In short, someone really needs to analyze the settlement system between the Hebron hills and southern Shephelah in Late Iron I.

Finkelstein Has A New Paper on Qeiyafa

This one is largely a continuation of his older ideas, but does propose some new ones, including that the excavators’ Hellenistic Wall is Ottoman (though Finkelstein agrees the Late Iron I wall is Late Iron I) and that the site’s Period/Stratum III was primarily settled in the Late Persian period (the excavators now accept the stratum’s foundation in the Persian period). He also associates the Qeiyafa Late Iron I wall architectural tradition and some other material features of the site with highland ones, and makes a reasonable case that Qeiyafa might have been built by the Benjaminite Saulide Polity (an interpretation I considered and rejected, even beginning to write a post on why this idea is unlikely), suggesting the battle in 1 Sam 17 preserves genuine memory of Saulide expansion as far as the Elah valley. He then suggests the (very unlikely, considering the lack of RSHB ware) mention of Qeiyafa in Shoshenq I’s list, toponym 11 or 12.

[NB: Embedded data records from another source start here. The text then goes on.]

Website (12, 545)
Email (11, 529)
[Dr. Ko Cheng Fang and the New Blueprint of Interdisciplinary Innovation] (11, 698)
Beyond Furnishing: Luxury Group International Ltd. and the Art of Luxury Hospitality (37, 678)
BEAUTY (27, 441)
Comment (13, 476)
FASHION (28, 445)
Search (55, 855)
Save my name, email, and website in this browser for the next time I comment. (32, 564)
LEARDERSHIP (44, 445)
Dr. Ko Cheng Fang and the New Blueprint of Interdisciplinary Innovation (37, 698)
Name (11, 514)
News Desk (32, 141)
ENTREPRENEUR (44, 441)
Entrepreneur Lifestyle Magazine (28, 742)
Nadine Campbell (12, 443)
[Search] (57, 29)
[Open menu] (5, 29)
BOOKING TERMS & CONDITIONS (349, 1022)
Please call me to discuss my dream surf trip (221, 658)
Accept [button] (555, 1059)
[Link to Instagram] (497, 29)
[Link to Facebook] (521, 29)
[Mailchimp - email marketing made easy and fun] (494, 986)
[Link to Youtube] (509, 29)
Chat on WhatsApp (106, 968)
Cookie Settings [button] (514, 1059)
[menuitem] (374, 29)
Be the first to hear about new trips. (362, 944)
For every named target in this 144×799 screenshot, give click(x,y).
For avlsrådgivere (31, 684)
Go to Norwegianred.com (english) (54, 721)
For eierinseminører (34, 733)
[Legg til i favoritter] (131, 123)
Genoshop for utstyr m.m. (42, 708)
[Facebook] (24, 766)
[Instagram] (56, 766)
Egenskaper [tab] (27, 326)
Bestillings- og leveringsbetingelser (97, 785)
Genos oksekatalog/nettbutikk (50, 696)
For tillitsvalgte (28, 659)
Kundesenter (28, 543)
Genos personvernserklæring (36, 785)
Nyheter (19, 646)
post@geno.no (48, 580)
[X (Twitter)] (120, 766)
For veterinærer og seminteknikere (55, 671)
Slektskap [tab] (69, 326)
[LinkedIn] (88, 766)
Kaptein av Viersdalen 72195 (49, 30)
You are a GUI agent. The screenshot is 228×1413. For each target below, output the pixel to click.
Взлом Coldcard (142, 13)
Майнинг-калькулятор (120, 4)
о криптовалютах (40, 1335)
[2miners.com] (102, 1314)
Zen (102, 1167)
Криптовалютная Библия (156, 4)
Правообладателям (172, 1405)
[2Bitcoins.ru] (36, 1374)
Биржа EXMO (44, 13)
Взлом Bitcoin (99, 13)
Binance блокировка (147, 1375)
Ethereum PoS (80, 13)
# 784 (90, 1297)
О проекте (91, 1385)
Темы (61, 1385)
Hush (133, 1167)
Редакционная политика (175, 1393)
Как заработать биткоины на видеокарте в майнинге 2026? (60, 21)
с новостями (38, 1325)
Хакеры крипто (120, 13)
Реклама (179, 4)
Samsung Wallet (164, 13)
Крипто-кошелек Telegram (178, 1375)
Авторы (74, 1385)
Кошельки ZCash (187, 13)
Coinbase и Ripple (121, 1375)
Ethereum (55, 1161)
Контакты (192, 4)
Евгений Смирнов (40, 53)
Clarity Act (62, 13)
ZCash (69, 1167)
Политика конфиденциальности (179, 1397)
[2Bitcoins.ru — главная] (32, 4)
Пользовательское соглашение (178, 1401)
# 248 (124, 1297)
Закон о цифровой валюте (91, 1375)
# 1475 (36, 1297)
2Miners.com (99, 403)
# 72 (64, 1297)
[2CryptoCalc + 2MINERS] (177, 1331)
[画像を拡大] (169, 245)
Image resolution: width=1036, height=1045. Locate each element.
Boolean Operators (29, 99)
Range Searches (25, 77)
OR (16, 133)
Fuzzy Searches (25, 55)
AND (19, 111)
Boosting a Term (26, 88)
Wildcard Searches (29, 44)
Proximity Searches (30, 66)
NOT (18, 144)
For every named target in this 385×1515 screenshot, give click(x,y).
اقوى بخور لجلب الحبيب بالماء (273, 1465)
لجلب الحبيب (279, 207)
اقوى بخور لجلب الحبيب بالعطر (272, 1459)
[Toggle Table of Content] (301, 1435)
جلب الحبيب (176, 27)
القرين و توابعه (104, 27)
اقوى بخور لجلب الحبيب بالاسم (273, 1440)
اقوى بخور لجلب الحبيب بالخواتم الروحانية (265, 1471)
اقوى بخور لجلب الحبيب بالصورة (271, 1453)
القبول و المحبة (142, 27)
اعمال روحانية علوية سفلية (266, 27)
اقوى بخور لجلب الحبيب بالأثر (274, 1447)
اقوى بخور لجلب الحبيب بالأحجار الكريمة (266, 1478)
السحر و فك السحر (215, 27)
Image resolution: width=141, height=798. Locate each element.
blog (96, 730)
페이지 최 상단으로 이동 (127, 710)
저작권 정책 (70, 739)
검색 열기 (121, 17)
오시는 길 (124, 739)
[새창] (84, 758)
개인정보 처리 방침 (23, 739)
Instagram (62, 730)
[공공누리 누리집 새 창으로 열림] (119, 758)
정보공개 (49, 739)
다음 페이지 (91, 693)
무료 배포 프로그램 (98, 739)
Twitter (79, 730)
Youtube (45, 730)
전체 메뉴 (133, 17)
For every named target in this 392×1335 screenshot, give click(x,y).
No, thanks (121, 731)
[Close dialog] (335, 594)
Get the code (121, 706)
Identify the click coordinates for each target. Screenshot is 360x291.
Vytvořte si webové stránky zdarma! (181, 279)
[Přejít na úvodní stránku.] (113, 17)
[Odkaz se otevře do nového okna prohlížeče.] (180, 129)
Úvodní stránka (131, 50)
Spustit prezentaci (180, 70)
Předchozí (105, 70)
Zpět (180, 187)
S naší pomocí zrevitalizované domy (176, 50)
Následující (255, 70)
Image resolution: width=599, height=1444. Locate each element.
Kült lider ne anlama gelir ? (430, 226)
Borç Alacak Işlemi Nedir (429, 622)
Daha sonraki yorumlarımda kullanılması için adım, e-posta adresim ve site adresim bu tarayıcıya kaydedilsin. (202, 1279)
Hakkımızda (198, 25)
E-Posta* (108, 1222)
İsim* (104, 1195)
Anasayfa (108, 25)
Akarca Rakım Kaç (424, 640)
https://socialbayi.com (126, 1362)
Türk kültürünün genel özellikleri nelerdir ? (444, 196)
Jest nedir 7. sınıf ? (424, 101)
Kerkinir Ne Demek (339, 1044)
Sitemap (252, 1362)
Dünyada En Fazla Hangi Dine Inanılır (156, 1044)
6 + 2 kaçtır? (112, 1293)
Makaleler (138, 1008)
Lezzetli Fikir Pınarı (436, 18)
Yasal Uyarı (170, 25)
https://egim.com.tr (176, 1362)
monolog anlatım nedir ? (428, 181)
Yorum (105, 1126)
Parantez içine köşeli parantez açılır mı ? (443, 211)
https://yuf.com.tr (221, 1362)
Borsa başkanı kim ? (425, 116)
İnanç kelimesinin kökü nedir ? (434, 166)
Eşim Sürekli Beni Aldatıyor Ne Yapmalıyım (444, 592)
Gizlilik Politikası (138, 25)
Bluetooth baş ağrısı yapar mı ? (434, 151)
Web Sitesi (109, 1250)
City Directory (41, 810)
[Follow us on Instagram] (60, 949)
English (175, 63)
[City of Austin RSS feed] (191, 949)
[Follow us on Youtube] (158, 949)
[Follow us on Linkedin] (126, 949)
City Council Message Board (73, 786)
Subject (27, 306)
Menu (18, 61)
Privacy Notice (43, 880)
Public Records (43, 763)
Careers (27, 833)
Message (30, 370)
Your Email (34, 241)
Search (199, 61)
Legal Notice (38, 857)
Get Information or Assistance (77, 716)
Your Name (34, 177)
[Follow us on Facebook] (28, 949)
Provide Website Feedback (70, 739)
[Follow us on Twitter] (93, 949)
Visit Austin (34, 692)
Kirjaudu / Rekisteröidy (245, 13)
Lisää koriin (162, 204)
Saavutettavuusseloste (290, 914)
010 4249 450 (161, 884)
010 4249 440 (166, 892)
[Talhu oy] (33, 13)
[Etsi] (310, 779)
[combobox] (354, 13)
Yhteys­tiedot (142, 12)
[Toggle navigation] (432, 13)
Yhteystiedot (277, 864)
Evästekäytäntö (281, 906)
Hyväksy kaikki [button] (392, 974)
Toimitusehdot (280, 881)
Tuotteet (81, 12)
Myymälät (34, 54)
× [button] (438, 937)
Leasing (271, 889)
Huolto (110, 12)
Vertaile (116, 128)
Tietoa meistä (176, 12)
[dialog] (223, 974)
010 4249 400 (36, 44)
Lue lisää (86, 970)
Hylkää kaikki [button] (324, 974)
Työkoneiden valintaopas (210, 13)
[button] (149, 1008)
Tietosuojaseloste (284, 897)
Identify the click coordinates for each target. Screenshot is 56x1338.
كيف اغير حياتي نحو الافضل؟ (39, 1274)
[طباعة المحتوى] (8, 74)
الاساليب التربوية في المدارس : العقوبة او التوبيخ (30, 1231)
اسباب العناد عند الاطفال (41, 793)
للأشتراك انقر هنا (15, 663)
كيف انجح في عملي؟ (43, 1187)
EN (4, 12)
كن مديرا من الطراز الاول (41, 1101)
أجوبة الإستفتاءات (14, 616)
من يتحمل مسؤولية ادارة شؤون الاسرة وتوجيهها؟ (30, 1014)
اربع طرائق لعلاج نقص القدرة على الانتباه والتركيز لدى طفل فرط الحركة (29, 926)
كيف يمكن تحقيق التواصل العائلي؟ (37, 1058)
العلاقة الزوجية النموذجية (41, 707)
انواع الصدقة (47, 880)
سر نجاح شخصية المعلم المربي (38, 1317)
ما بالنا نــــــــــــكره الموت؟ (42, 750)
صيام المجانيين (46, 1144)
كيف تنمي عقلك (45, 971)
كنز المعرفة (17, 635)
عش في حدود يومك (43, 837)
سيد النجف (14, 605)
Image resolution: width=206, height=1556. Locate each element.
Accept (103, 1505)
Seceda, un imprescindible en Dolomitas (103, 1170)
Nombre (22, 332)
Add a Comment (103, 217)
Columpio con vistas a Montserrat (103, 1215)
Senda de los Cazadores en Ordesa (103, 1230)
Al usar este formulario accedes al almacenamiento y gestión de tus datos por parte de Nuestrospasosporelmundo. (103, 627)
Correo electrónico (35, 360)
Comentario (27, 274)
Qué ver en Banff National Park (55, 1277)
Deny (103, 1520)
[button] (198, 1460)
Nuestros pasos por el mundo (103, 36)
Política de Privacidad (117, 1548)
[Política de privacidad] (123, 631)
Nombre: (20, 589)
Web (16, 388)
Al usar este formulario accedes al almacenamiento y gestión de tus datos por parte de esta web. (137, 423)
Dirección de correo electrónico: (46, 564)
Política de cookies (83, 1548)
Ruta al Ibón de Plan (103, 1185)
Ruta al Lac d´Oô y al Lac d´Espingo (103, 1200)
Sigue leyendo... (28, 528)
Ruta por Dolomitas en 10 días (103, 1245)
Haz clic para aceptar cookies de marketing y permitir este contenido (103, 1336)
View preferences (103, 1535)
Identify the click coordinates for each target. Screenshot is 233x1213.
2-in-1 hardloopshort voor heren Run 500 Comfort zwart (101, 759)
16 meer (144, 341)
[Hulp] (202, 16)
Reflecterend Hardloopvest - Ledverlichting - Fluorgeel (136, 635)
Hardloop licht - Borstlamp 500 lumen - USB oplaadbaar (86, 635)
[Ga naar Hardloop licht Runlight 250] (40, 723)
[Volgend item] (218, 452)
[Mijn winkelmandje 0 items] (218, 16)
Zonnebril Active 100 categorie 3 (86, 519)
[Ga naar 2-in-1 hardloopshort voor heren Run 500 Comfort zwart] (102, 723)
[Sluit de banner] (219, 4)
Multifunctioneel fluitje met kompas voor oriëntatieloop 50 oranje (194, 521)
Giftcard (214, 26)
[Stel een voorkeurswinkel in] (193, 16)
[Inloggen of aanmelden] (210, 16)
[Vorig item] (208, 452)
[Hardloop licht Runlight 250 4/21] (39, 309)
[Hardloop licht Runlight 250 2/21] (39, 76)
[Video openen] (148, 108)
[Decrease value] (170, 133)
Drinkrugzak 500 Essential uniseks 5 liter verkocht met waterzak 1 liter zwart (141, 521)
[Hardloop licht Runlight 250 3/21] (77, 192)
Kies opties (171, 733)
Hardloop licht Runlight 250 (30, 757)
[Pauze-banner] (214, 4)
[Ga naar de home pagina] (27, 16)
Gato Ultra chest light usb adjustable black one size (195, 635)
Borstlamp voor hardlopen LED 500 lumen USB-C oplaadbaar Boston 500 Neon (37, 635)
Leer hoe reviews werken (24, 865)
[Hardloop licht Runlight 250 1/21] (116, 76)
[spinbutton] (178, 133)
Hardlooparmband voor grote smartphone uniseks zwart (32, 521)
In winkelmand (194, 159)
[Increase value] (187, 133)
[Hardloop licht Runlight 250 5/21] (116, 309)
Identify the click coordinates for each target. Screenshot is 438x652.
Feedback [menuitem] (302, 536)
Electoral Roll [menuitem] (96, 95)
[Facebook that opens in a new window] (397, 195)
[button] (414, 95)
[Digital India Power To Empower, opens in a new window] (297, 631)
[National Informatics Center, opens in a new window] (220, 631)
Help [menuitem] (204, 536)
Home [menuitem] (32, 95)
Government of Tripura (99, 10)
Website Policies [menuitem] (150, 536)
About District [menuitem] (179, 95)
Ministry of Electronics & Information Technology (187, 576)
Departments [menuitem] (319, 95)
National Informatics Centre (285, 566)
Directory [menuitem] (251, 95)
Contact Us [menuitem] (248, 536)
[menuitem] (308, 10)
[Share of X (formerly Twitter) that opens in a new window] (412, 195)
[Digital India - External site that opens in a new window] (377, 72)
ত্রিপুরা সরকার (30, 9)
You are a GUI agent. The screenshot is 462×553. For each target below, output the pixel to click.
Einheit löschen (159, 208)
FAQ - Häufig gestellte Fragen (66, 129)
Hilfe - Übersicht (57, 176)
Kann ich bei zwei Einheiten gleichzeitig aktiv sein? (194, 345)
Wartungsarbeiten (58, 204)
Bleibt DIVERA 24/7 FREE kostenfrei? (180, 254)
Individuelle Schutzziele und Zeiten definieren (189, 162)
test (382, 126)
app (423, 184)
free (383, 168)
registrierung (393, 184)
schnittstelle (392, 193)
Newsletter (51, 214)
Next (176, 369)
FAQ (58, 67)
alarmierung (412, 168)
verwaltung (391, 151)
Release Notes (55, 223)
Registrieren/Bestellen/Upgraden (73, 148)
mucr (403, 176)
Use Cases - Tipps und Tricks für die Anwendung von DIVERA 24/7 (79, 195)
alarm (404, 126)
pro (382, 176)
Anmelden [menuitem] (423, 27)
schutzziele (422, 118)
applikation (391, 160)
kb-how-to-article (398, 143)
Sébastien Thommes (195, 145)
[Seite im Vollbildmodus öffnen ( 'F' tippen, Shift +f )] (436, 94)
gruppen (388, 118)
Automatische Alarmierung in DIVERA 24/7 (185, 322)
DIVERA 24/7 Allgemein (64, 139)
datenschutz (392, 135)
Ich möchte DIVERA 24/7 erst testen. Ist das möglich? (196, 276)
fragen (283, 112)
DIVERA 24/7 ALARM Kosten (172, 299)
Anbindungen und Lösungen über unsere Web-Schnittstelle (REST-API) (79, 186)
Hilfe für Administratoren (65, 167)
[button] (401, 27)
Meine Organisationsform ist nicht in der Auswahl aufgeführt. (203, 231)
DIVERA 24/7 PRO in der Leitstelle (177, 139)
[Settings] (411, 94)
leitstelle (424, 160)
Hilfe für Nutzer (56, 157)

UPDATE (April 10, 2013): I now support Finkelstein’s interpretation of Qeiyafa as Gibeonite-built.

Why Did Hezekiah Not Feel a Threat to the South From Sennacherib

Hezekiah concentrated his defense outside Jerusalem on two sides: the passes to Jerusalem, especially those near the border of Samaria (Gibeon+Mizpah), and the three (four?) fortified cities in the Shephelah (Beth-Shemesh, Lachish, and Azekah, and possibly Socoh). He did not concentrate his defense on the Beersheba Valley. Why? Because Sennacherib had a purpose for taking over Gibeon, Mizpah, and the Shephelah. He did not, however have any clear purpose for taking over the Beersheba Valley. Why? Because the Shephelah made Judah far too politically influential in Philistia for Assyria to allow, and, more importantly, it could be administered by Ashdod and Gaza. Mizpah and Gibeon could be used to stop trade coming to Judah from the Assyrian provinces in the North or be used as springboards to take over the southern part of the province of Samaria. Both could also be administered as unfortified cities within Samaria. The Beersheba Valley, meanwhile, was a vital trade artery, offered very little threat of political influence in Edom or Gaza, and could not be competently administered by any polity except Judah. Exiling the population of the Beersheba Valley would, as Hezekiah likely reasoned, be the last part of Judah Sennacherib would want to attack.

Of course, the Assyrians did end up destroying the Beersheba Valley, probably as a make-work project for Judah, to keep it from growing too strong again any time soon.